[Data items]

____

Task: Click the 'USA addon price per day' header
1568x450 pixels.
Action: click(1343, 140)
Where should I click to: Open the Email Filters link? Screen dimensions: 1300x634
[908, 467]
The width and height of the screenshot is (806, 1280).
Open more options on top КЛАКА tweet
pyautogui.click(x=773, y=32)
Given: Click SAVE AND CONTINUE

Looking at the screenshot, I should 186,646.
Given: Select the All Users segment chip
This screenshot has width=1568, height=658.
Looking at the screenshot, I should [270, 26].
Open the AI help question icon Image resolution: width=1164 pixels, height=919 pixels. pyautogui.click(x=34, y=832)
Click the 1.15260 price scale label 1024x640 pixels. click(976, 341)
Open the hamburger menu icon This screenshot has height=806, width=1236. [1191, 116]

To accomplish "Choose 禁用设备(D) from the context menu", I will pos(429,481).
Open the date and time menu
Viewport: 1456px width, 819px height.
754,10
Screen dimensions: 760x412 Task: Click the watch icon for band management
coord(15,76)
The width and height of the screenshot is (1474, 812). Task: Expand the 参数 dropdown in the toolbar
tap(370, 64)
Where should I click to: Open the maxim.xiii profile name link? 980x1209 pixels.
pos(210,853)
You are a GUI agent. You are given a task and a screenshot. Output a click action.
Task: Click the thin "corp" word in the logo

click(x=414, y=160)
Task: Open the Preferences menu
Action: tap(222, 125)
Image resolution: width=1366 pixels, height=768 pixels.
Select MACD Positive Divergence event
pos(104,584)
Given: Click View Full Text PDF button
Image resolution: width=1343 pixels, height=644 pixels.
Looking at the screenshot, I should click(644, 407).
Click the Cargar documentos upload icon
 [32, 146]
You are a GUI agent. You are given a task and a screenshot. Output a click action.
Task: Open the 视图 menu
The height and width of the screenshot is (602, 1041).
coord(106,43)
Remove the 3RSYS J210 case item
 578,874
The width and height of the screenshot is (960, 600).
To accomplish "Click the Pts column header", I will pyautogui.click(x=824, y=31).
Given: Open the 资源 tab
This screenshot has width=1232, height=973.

____

**DIRECTIVE**.
Can you quote all of the records above verbatim, line by line?

**RESULT OF THE TASK**.
Task: Click the 'USA addon price per day' header
1568x450 pixels.
Action: click(1343, 140)
Where should I click to: Open the Email Filters link? Screen dimensions: 1300x634
[908, 467]
The width and height of the screenshot is (806, 1280).
Open more options on top КЛАКА tweet
pyautogui.click(x=773, y=32)
Given: Click SAVE AND CONTINUE

Looking at the screenshot, I should 186,646.
Given: Select the All Users segment chip
This screenshot has width=1568, height=658.
Looking at the screenshot, I should [270, 26].
Open the AI help question icon Image resolution: width=1164 pixels, height=919 pixels. pyautogui.click(x=34, y=832)
Click the 1.15260 price scale label 1024x640 pixels. click(976, 341)
Open the hamburger menu icon This screenshot has height=806, width=1236. [1191, 116]

To accomplish "Choose 禁用设备(D) from the context menu", I will pos(429,481).
Open the date and time menu
Viewport: 1456px width, 819px height.
754,10
Screen dimensions: 760x412 Task: Click the watch icon for band management
coord(15,76)
The width and height of the screenshot is (1474, 812). Task: Expand the 参数 dropdown in the toolbar
tap(370, 64)
Where should I click to: Open the maxim.xiii profile name link? 980x1209 pixels.
pos(210,853)
You are a GUI agent. You are given a task and a screenshot. Output a click action.
Task: Click the thin "corp" word in the logo

click(x=414, y=160)
Task: Open the Preferences menu
Action: tap(222, 125)
Image resolution: width=1366 pixels, height=768 pixels.
Select MACD Positive Divergence event
pos(104,584)
Given: Click View Full Text PDF button
Image resolution: width=1343 pixels, height=644 pixels.
Looking at the screenshot, I should click(644, 407).
Click the Cargar documentos upload icon
 [32, 146]
You are a GUI agent. You are given a task and a screenshot. Output a click action.
Task: Open the 视图 menu
The height and width of the screenshot is (602, 1041).
coord(106,43)
Remove the 3RSYS J210 case item
 578,874
The width and height of the screenshot is (960, 600).
To accomplish "Click the Pts column header", I will pyautogui.click(x=824, y=31).
Given: Open the 资源 tab
This screenshot has width=1232, height=973.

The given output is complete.